Because of worries about flooding and safety, fans weren't allowed to watch the Triple-A Iowa Cubs baseball team take on Nashville at Principal Park near the flooded confluence of the Des Moines and Raccoon Rivers.
Courtesy of the Iowa Cubs
Because of worries about flooding and safety, fans weren’t allowed to watch the Triple-A Iowa Cubs baseball team take on Nashville at Principal Park near the flooded confluence of the Des Moines and Raccoon Rivers.

DES MOINES, Iowa — Among the many strange sights to be seen in the flooding in Iowa last week — pigs riding it out on the roofs of sheds, fishing boats in cornfields – was one sight that almost nobody saw.

That came when the Triple-A Iowa Cubs baseball team played the Nashville nine at Principal Park at the extremely flooded confluence of the Des Moines and Raccoon Rivers. No fans were allowed in. “Unprecedented,” Cubs outfielder Matt Murton told a local reporter. “Even when I was 5 years old, my dad used to watch me and my brother play catch in the back yard.”

“It was different,” said Scott Sailor, the Cubs’ director of logistics, with a shake of his head and with Iowa understatement.

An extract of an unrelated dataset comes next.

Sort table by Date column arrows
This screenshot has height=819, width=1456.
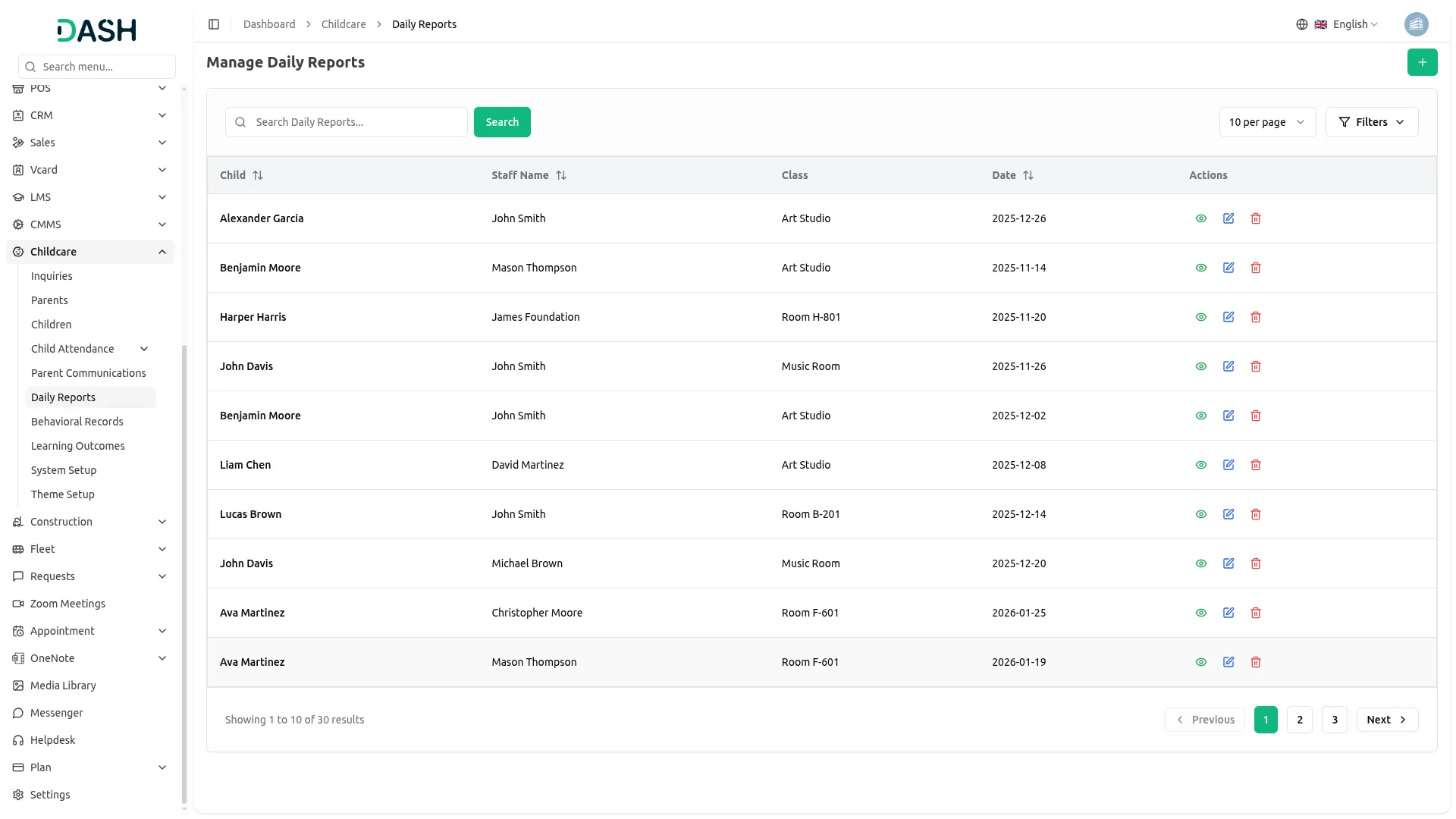pos(1028,175)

A voluntary evacuation order had emptied downtown Des Moines; Friday’s game with Nashville was postponed and the Cubs already had doubleheaders scheduled for Sunday and Monday with the Sounds.

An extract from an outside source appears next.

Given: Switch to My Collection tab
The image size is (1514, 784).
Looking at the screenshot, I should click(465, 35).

“We played the game to keep the players on a regular rotation,” Sailor said. “If the flood got worse, we didn’t want a bunch of people trapped.”

The few essential employees who attended waded through smelly, filthy waters in the parking lot and got a free tetanus shot for their effort. Two days of heavy sandbagging (144 tons of sand, 6,300 sandbags) by the staff, which included Eden Prairie native Corey Aldritt, a video production intern from Iowa State University, kept all but a trickle of water out. The warning track was wet all the way around.

Attendance? Maybe 20
The attendance was fewer than 20, including a few scouts. There was no local radio, PA, music, national anthem or concessions. Fans got a rain check and the whole scenario cost the owners, including former NBC president Michael Gartner, “well into the six figures,” Sailor said. The team originally expected a crowd of 10,000 to 12,000.

Pacific Coast League commissioner Branch Rickey told the local paper that he did not remember a game played when fans were not allowed in except once as a publicity stunt.

The game began at 4 p.m. so the stadium lights were not used and did not attract the curious.

The club, like many other downtown businesses, has kept many of the sandbags in place in case the rivers rise again. The rumbling of generators and a whiff of raw sewage still drifted over the field a few days later.

For the record, the I-Cubs bested the Sounds 5-4.